*** Available data Section Begins ***

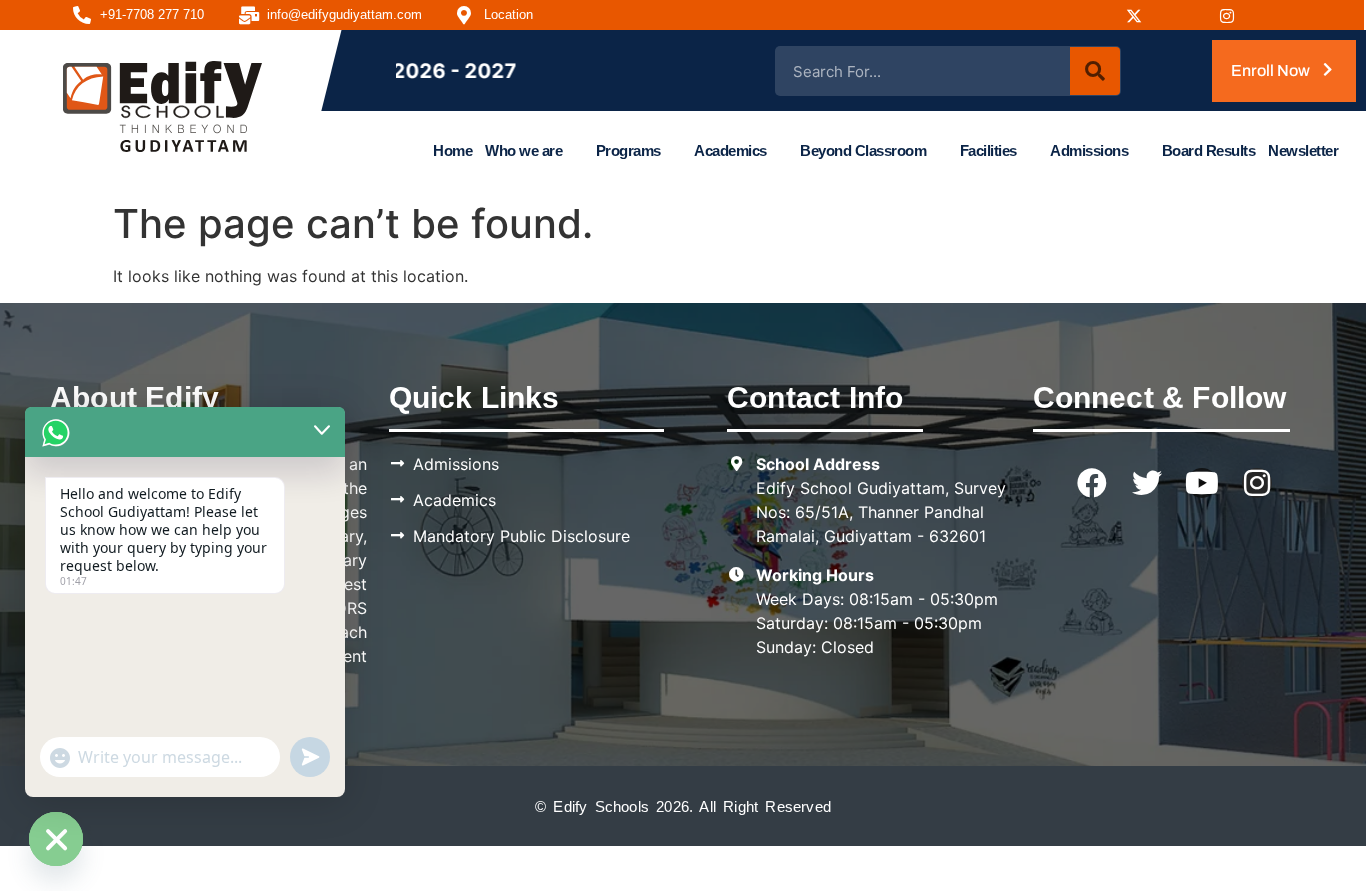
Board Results (1209, 150)
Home (452, 150)
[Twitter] (1147, 483)
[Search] (1095, 71)
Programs (628, 150)
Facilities (988, 150)
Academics (730, 150)
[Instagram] (1141, 15)
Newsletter (1303, 150)
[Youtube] (1188, 15)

*** Available data Section Ends ***

*Description of the task:*
Print each entry shown above with exact wording and no pictures.

*Answer to this problem:*
Board Results (1209, 150)
Home (452, 150)
[Twitter] (1147, 483)
[Search] (1095, 71)
Programs (628, 150)
Facilities (988, 150)
Academics (730, 150)
[Instagram] (1141, 15)
Newsletter (1303, 150)
[Youtube] (1188, 15)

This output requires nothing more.